• [Extracted records]:
----------

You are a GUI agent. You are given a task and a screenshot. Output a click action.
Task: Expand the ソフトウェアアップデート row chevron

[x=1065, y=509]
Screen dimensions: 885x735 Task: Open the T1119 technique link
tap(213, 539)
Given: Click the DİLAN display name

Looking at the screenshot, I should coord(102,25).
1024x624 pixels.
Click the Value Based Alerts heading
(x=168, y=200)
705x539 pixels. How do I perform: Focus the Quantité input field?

----------

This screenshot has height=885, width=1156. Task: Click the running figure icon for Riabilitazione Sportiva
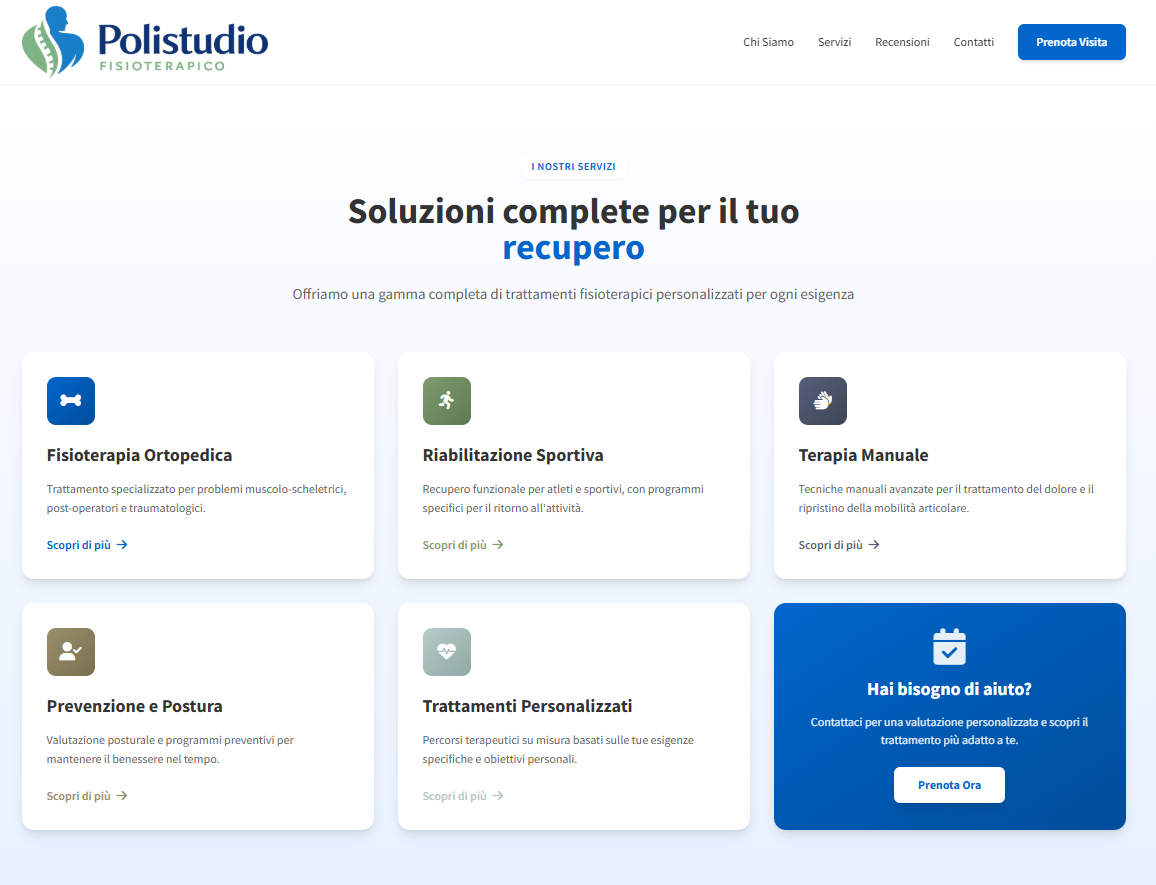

----------

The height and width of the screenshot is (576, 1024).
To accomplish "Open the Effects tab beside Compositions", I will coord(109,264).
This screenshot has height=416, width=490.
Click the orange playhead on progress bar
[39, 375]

----------

• [Assigned task]: Please give back exactly the lines of the listing above that run from the one containing "Given: Click the DİLAN display name" through the one containing "705x539 pixels. How", and only those.

• [Solution]:
Given: Click the DİLAN display name

Looking at the screenshot, I should coord(102,25).
1024x624 pixels.
Click the Value Based Alerts heading
(x=168, y=200)
705x539 pixels. How do I perform: Focus the Quantité input field?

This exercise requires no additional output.